§ Activity:
Your job is to return every line in the data holding the string "computer".

Recorded information: Begin

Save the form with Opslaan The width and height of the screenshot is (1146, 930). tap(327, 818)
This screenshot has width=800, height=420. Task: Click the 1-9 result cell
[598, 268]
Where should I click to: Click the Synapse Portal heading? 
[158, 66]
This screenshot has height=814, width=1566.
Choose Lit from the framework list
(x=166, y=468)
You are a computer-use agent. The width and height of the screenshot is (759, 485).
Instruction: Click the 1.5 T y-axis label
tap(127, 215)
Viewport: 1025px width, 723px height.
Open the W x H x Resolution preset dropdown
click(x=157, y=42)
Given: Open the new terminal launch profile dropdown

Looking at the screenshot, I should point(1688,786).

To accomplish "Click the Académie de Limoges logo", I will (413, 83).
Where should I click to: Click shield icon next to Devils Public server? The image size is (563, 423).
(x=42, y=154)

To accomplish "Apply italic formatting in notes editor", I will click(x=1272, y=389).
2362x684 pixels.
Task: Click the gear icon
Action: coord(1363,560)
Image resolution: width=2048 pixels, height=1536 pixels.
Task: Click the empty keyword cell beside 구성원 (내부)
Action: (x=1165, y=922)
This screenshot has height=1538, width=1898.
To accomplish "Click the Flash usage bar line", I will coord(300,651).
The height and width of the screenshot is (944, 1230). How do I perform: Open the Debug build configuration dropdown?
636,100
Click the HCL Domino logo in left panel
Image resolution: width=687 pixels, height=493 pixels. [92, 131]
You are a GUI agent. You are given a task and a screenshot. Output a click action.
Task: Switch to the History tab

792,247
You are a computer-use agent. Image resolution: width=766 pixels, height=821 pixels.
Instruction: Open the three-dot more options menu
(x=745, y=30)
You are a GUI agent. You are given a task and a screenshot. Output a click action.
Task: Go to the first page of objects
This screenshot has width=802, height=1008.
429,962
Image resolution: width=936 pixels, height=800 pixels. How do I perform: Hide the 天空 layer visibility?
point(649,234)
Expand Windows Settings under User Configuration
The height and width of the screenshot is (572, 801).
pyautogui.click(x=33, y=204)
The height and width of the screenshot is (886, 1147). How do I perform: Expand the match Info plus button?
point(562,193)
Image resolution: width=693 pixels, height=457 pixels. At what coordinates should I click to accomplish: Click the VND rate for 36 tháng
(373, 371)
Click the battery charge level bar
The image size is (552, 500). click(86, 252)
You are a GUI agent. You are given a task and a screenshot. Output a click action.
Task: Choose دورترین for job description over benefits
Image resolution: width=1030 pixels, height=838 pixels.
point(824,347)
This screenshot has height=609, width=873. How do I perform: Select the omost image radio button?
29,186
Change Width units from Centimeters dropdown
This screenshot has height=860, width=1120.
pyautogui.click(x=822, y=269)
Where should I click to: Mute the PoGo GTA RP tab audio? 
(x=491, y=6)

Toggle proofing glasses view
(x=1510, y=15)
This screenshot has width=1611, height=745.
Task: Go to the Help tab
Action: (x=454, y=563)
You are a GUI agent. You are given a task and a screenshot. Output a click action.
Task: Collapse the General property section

Recorded information: End

§ Written response:
You are a computer-use agent. The width and height of the screenshot is (759, 485).
You are a computer-use agent. Image resolution: width=766 pixels, height=821 pixels.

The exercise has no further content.